Graphically, the inverse is the reflection of the original function over the line y = x. Every point (a, b) on f becomes (b, a) on f⁻¹.

To find the inverse algebraically:

Replace f(x) with y
Swap x and y
Solve for y
Replace y with f⁻¹(x)

Not every function has an inverse. A function must be one-to-one (pass the horizontal line test) to have an inverse.
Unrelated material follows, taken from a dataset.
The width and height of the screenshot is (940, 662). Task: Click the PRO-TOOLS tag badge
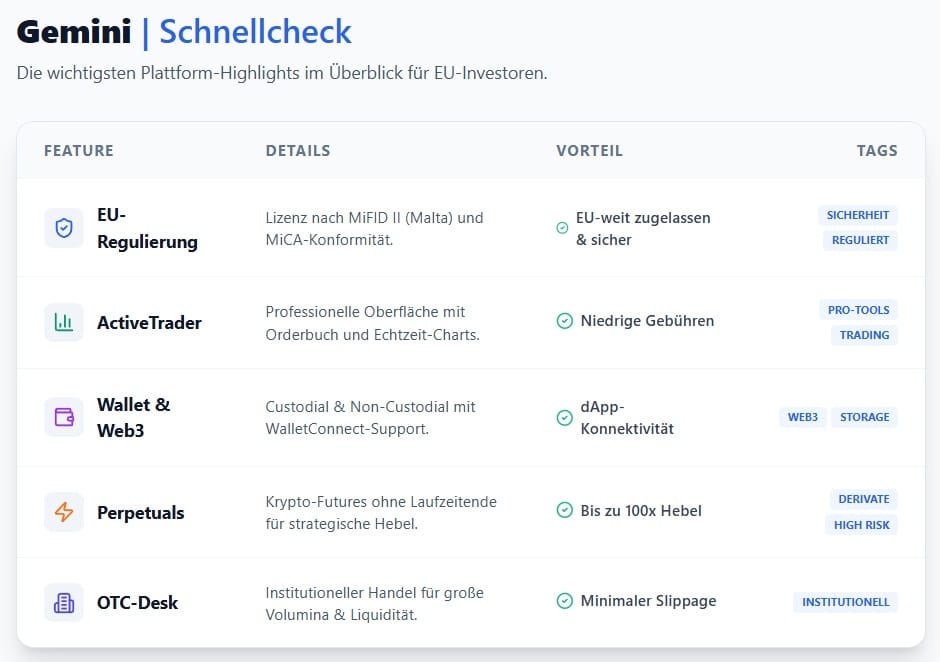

If it’s not one-to-one, you can restrict the domain to make it work.

Worked Example

Example 1: Linear function

Find the inverse of f(x) = 3x - 6.

y = 3x - 6

Swap x and y:

x = 3y - 6

Solve for y:

x + 6 = 3y \quad \Rightarrow \quad y = \frac{x + 6}{3}

f^{-1}(x) = \frac{x + 6}{3}

Verify they are inverses:

f(f^{-1}(x)) = 3\left(\frac{x + 6}{3}\right) - 6 = (x + 6) - 6 = x \quad \checkmark

f^{-1}(f(x)) = \frac{(3x - 6) + 6}{3} = \frac{3x}{3} = x \quad \checkmark

Both compositions return x, so they’re confirmed inverses.
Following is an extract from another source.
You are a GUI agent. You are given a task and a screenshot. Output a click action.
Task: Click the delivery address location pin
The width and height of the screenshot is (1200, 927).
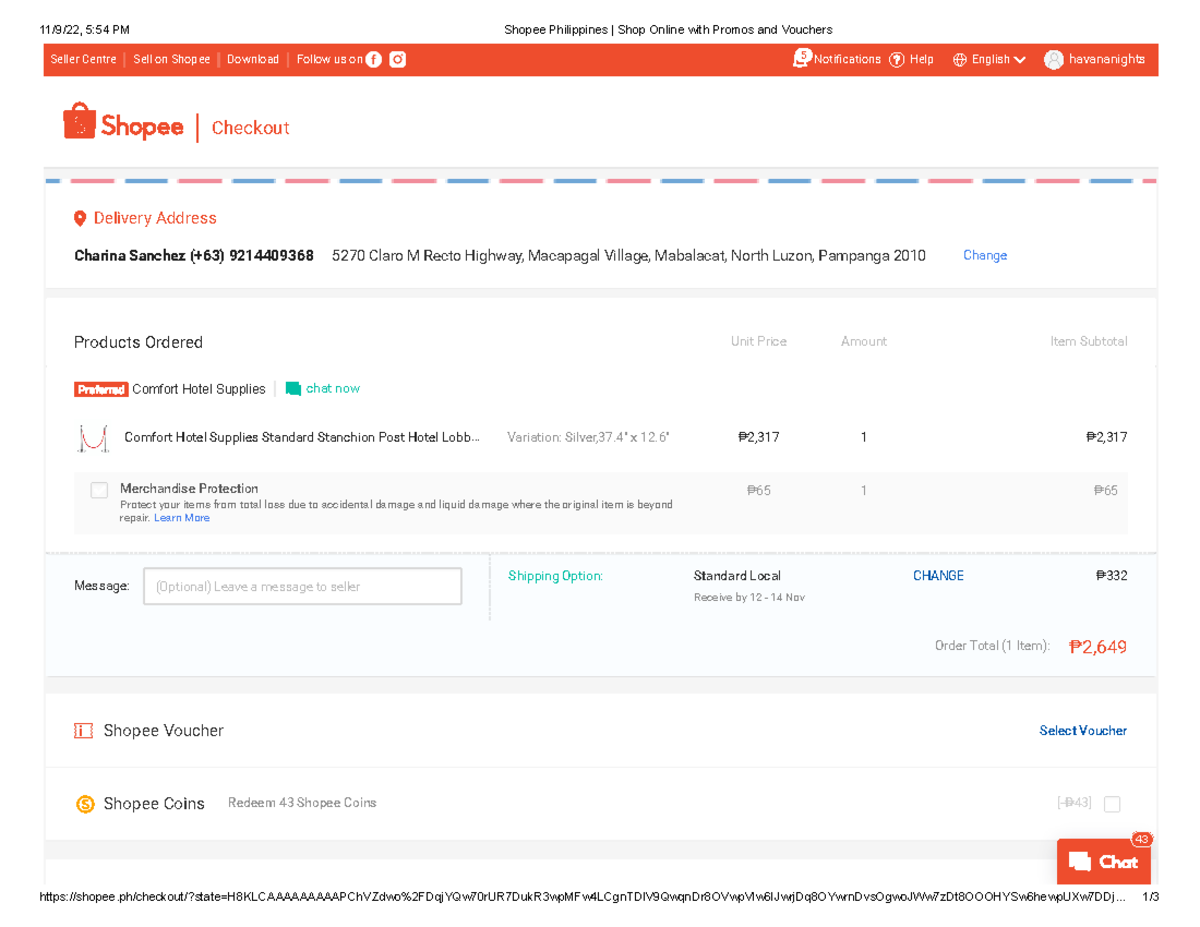click(x=81, y=217)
Example 2: Quadratic with restricted domain

Find the inverse of f(x) = x² + 4, with domain restricted to x ≥ 0.

y = x^2 + 4

Swap x and y:

x = y^2 + 4

Solve for y:

y^2 = x - 4 \quad \Rightarrow \quad y = \sqrt{x - 4}

We take the positive root because the original domain was x ≥ 0.

f^{-1}(x) = \sqrt{x - 4}, \quad x \geq 4

Example 3: Rational function

Find the inverse of f(x) = (2x + 1) / (x - 3).

y = \frac{2x + 1}{x - 3}

Swap and solve:

x = \frac{2y + 1}{y - 3}

x(y - 3) = 2y + 1

xy - 3x = 2y + 1

xy - 2y = 3x + 1

y(x - 2) = 3x + 1

f^{-1}(x) = \frac{3x + 1}{x - 2}

Real-World Application

Inverse functions are used in:

Unit conversion (Fahrenheit to Celsius and back: C = (5/9)(F - 32) and F = (9/5)C + 32)
Cryptography (encoding and decoding messages)
Finance (finding the interest rate given a final amount, or the original price before tax)
Physics (converting between position, velocity, and time)
Computer science (compression and decompression algorithms)
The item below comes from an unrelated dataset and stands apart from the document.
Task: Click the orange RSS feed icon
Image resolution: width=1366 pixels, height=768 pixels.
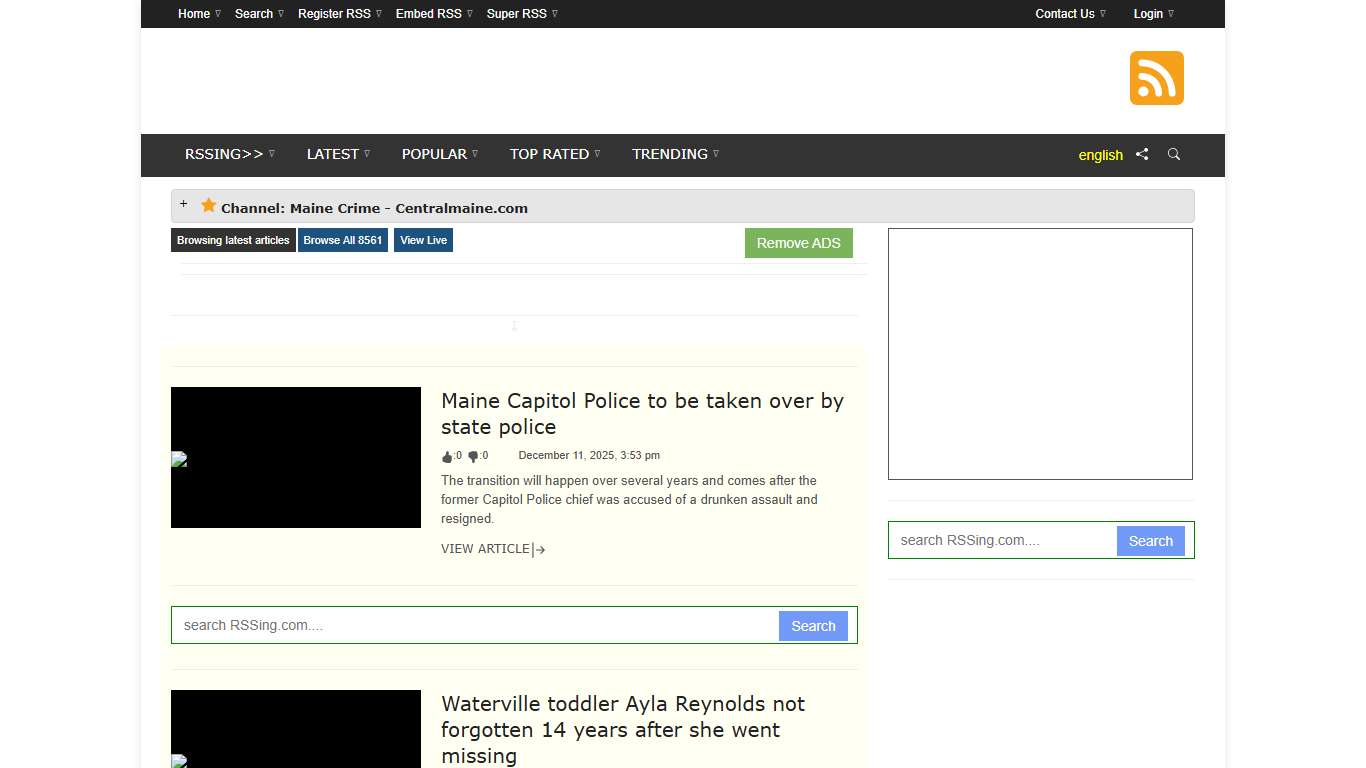Action: pos(1156,78)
Example: if a store charges f(x) = 1.08x (price with 8% tax), the inverse f⁻¹(x) = x / 1.08 tells you the pre-tax price from the total.

Quiz

Two functions $f$ and $g$ are inverses if:

A.$f(x) + g(x) = x$
B.$f(x) \cdot g(x) = x$
C.$f(g(x)) = x$ and $g(f(x)) = x$
D.$f(x) = g(x)$

The graph of $f^{-1}$ is the reflection of $f$ over:

A.The $x$-axis
B.The line $y = x$
C.The $y$-axis
D.The origin

A function has an inverse only if it is:

A.Quadratic
B.Always increasing
C.Defined for all real numbers
D.One-to-one

If $f(x) = 4x - 12$, then $f^{-1}(x)$ is:

A.$\frac{x + 12}{4}$
B.$4x + 12$
C.$\frac{x - 12}{4}$
D.$\frac{x}{4} - 3$

The inverse of $f(x) = x^2 + 1$ (with $x \geq 0$) is:

A.$x^2 - 1$
B.$(x - 1)^2$
C.$\sqrt{x - 1}$
D.$\frac{1}{x^2 + 1}$